River Phoenix (1970-93) b. Madras, Oregon
River is mentioned on occasion at other points in the book which features a thousand or so profiles in total. During the section on Leonardo DiCaprio, for example, the author talks about River being originally cast to play DiCaprio's role of Jim Carroll in The Basketball Diaries. It's during the section about River though, that the author goes on to raise the most interesting and provocative of all the points he raises.
He was a rock musician as well as an actor, and even before his death he had become an icon to a generation. Was he promising, or good? Yes. But put his work next to Dean's three films, and you can feel the difference between the loss of a myth and a celebrity accident.
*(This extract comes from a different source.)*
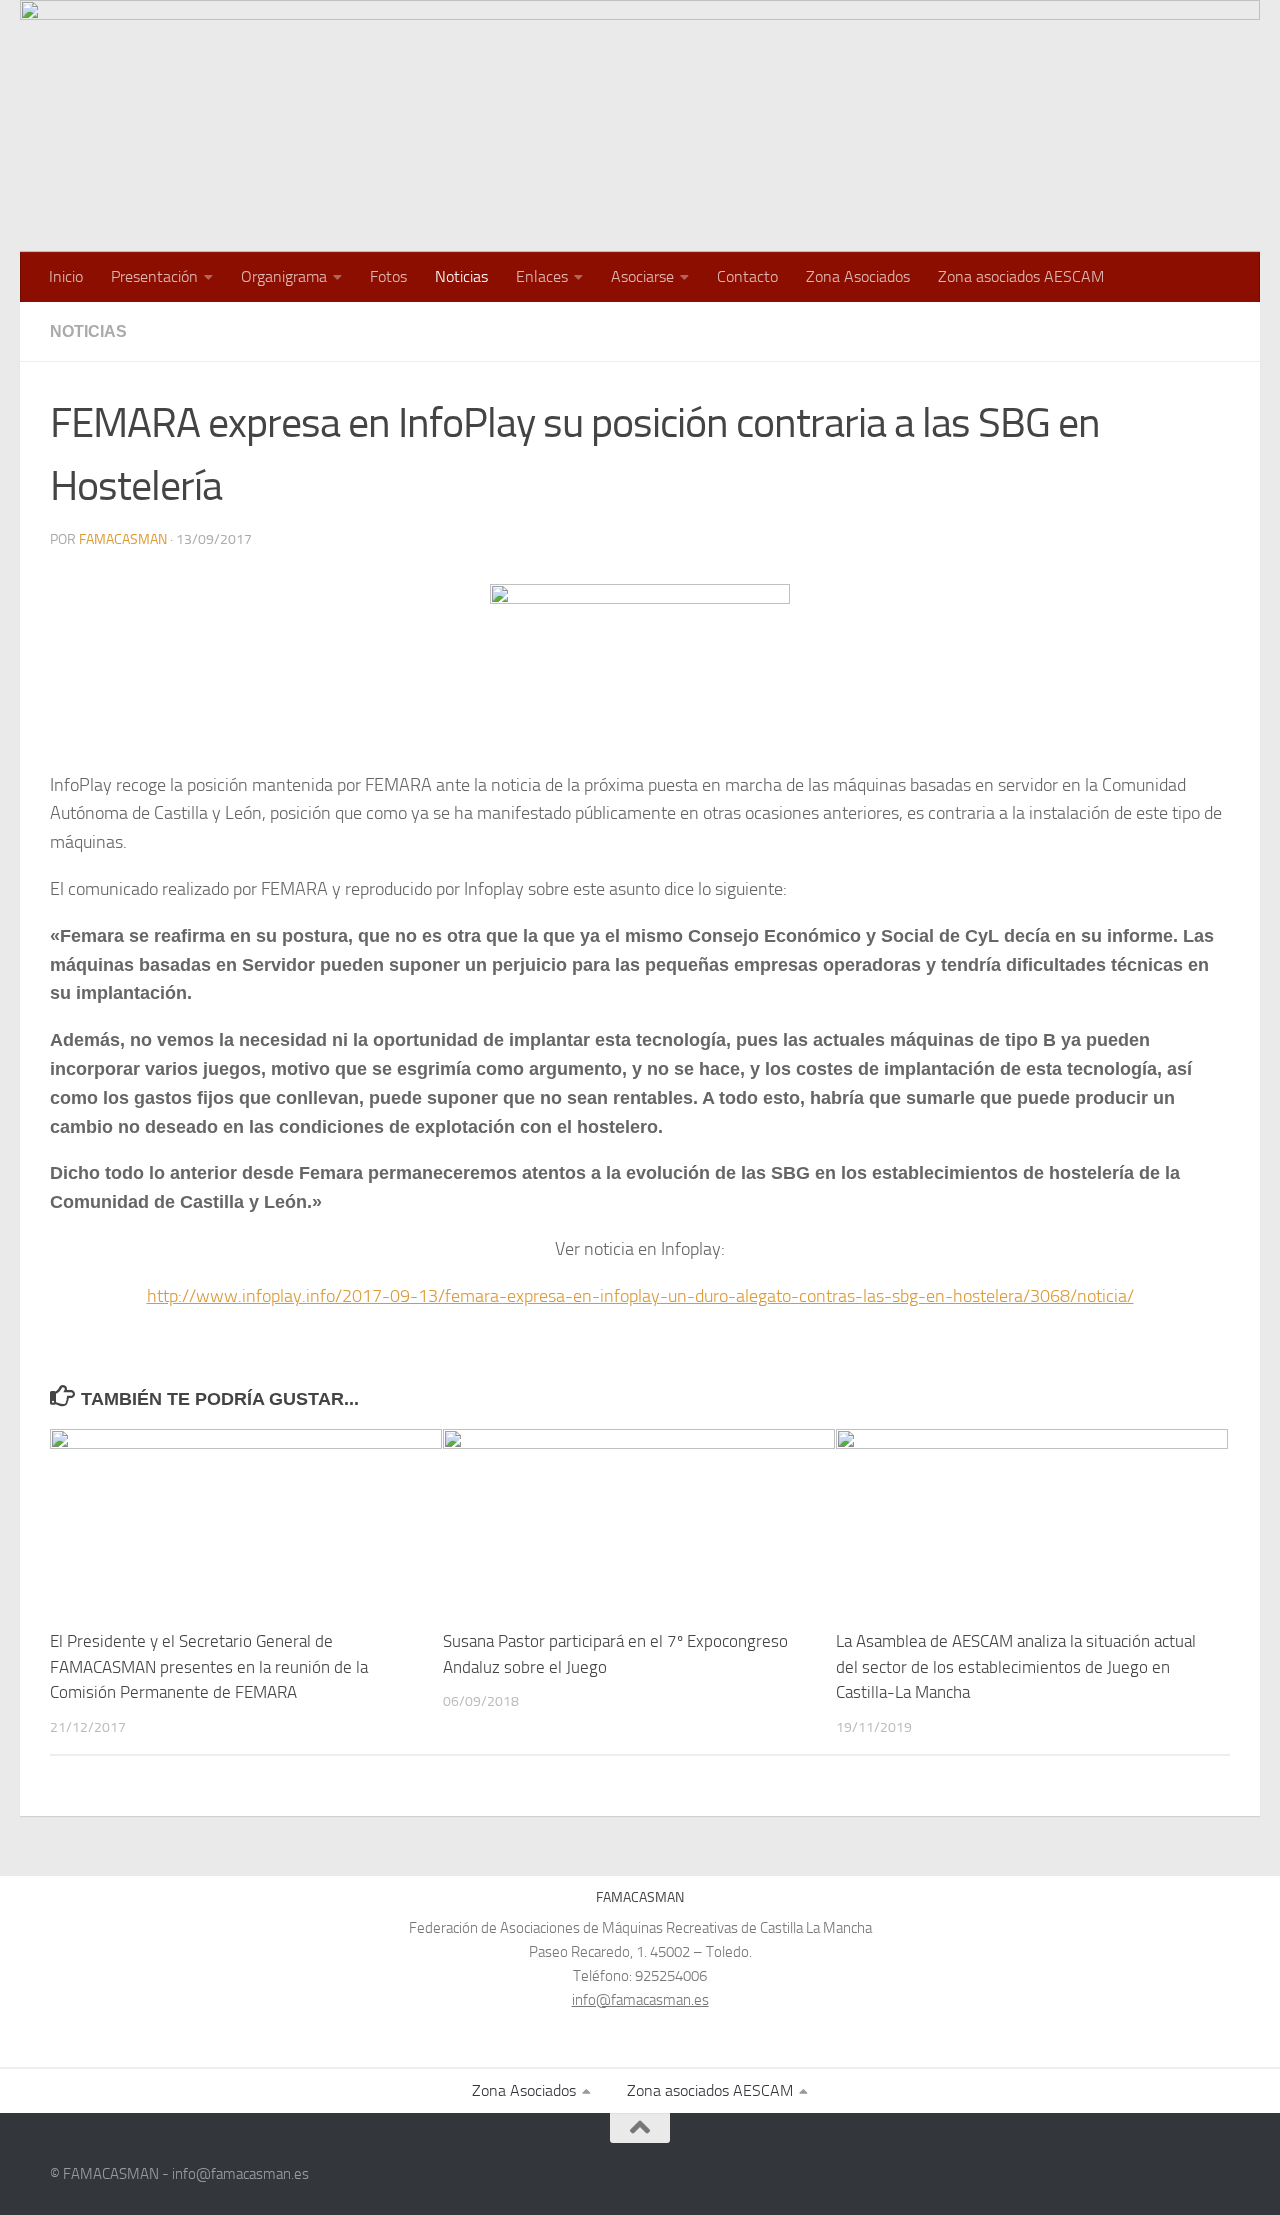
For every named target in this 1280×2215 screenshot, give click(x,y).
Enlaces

The author's deep-rooted admiration for James Dean comes as no great shock having already been firmly established earlier in the book with an entire page given over to his career. The author fondly recalls seeing Dean's movies for the first time as well as discussing his achievements before his movie career.
But to compare James Dean and River Phoenix so curtly provides something of a disservice to both performers. Such a comparison, while predictably dividing fans, deserves a much closer examination. The now iconic image of Dean as the rebellious 1950's teenager has become part of movie-industry lore, and something that a picture of Jeff Grant, for example, is unlikely to ever re-create with the same accomplishment. Likewise, Dean's career, sadly curtailed as it was, precluded him from a career portraying such diverse and varied characters stretching from the likes of Chris Chambers and Danny Pope through to Mike Waters. Truly, one can no easily compare James Dean with River Phoenix than one can proverbially compare apples and oranges.
None of these issues seems to matter to the author who without pause for any reflection given in such large measure to other performers, quickly goes on to list River's lengthy film credits. Joaquin Phoenix is briefly mentioned at the end of the section about River, described by the author as someone who "promises to be better still," but does not apparently yet deserve a section of his own.